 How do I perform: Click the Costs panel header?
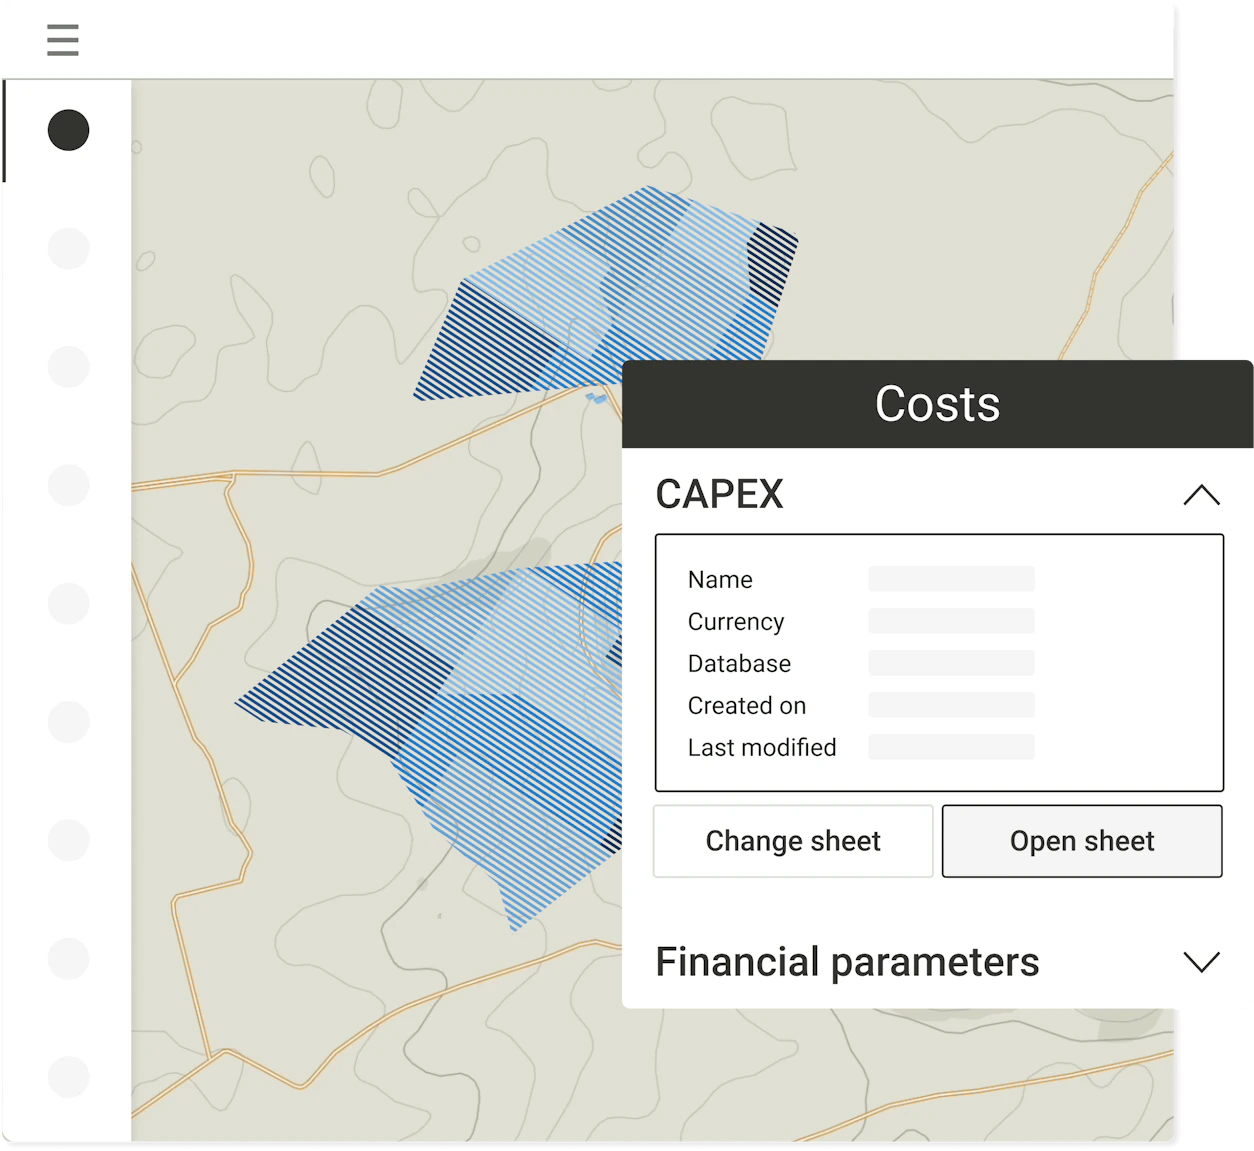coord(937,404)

#####

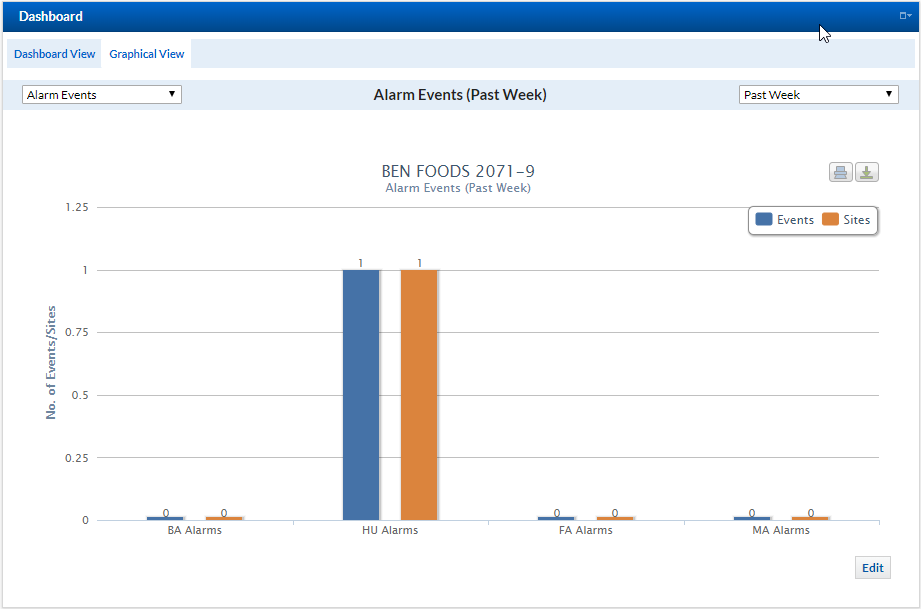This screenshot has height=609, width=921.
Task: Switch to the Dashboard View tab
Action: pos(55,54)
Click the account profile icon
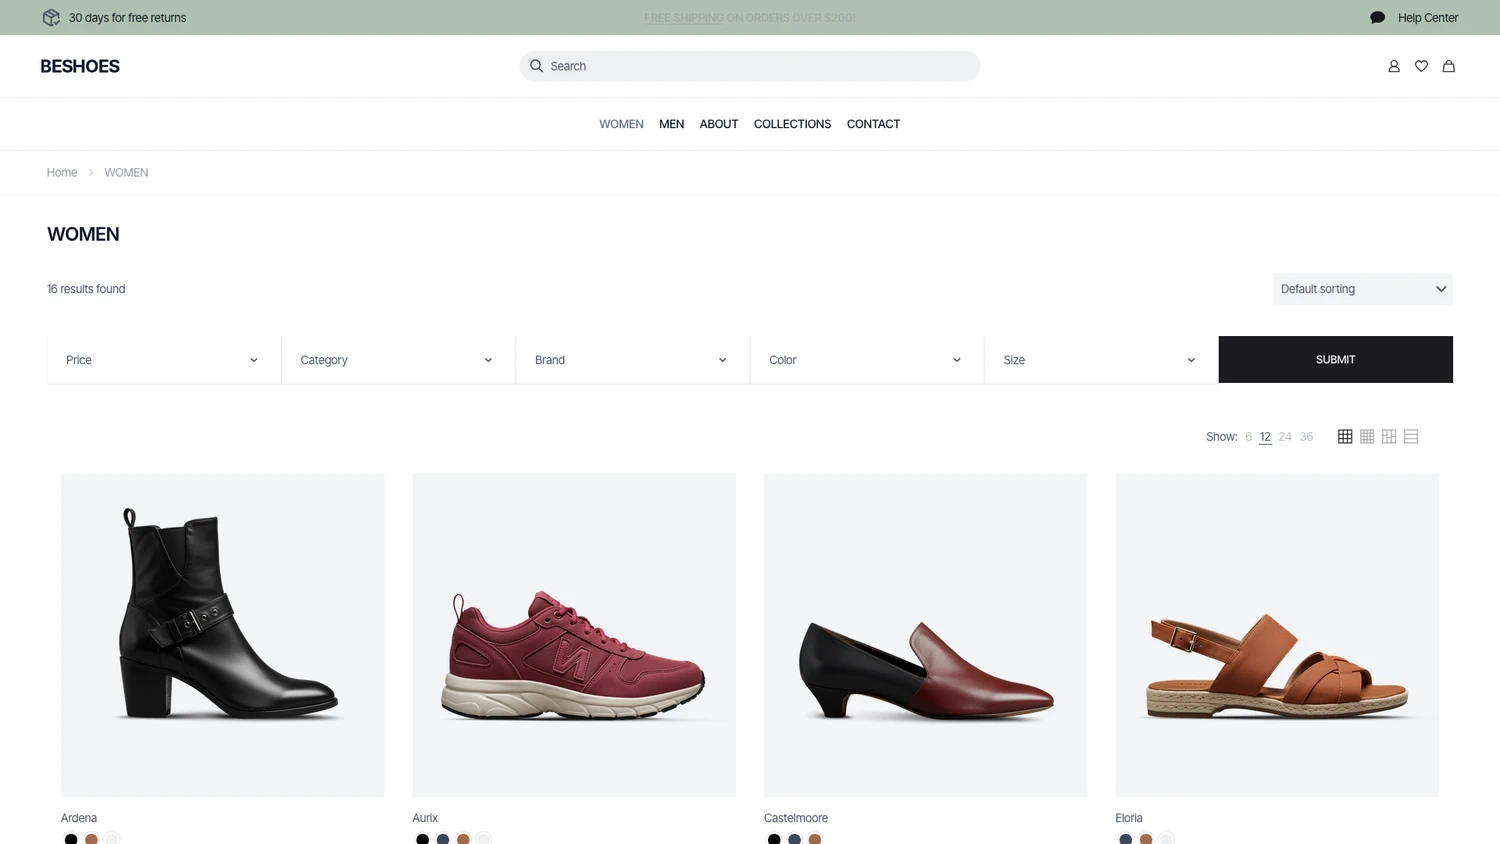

#####

◆ **Set exercise**: Pull out each line of the listing above that contains the word "Click" and copy those lines in full.

◆ **Output**:
 How do I perform: Click the Costs panel header?
Click the account profile icon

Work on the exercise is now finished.